TEXTABSCHNITT —
#####

Instanzenzug: Az: 2 VAs 5/24
Gründe
1Die mit der Rechtsbeschwerde angegriffene Entscheidung des Oberlandesgerichts Karlsruhe betrifft eine Verfügung der Staatsanwaltschaft F. , mit welcher diese dem Ermittlungsführer der Hochschule für Polizei B. Akteneinsicht in eine den Beschwerdeführer betreffende Ermittlungsakte bewilligt hat.
A.

#####

VORLIEGENDE ANGABEN —
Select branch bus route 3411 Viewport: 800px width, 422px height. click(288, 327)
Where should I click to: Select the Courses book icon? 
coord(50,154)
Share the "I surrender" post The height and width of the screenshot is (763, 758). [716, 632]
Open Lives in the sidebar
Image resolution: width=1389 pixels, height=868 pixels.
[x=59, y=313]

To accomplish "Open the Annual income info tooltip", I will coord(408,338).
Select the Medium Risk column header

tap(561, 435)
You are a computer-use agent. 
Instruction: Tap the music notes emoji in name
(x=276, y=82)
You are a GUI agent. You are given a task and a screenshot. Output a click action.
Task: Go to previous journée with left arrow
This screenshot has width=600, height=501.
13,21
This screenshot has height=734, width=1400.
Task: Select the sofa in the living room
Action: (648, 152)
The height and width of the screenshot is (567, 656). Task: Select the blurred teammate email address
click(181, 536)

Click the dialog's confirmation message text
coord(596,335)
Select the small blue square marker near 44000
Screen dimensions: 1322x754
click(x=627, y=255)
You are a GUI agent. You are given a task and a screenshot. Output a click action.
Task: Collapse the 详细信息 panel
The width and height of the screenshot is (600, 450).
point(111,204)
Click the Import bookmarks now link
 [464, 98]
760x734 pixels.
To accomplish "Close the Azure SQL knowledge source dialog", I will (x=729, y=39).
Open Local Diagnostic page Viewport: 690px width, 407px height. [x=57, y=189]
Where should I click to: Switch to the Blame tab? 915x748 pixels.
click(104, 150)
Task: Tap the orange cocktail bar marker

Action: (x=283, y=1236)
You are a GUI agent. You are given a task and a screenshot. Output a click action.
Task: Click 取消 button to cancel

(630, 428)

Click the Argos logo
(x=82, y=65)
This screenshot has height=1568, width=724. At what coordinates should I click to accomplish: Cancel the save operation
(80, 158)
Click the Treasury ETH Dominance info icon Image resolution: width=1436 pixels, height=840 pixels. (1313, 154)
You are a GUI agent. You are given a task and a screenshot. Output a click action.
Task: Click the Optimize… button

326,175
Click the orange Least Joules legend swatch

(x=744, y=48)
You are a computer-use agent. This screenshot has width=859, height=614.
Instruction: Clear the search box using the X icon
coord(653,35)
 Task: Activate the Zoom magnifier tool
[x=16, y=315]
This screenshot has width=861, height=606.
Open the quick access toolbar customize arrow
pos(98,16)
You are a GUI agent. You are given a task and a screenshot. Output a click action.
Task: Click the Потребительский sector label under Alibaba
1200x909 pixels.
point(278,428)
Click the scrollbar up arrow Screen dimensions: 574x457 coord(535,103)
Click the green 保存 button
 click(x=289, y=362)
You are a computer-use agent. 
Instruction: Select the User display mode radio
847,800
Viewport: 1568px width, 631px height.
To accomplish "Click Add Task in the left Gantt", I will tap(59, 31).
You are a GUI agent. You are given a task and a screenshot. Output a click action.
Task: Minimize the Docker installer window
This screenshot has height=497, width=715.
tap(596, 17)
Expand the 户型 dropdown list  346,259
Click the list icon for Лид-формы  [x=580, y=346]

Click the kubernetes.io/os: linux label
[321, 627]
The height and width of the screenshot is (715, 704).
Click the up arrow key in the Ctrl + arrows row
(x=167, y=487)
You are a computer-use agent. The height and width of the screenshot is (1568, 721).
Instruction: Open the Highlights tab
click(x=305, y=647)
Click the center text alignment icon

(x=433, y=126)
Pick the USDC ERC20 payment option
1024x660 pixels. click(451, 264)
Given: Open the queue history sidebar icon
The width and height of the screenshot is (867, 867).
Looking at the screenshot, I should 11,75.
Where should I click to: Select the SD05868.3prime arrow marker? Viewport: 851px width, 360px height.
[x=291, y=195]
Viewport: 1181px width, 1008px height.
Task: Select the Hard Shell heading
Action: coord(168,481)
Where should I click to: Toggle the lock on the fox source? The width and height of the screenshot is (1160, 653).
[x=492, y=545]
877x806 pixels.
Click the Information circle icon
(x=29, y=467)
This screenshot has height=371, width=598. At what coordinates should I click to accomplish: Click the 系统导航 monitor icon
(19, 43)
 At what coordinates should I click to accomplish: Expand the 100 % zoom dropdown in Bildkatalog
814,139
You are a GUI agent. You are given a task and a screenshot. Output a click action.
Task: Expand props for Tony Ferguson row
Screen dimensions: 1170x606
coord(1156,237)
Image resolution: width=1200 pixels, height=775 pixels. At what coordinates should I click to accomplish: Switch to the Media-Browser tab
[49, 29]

#####

ZU ERLEDIGENDE AUFGABEN —
(a) Von welchem Gericht stammt laut dem Textabschnitt die mit der Rechtsbeschwerde angegriffene Entscheidung?
(b) Zitiere aus dem Textabschnitt die Stelle, die mit „Instanzenzug: Az: 2“ beginnt und bis einschließlich „Ermittlungsakte bewilligt hat.“ reicht.

GEGEBENE ANTWORTEN —
(a) Vom Oberlandesgericht Karlsruhe.

(b)
Instanzenzug: Az: 2 VAs 5/24
Gründe
1Die mit der Rechtsbeschwerde angegriffene Entscheidung des Oberlandesgerichts Karlsruhe betrifft eine Verfügung der Staatsanwaltschaft F. , mit welcher diese dem Ermittlungsführer der Hochschule für Polizei B. Akteneinsicht in eine den Beschwerdeführer betreffende Ermittlungsakte bewilligt hat.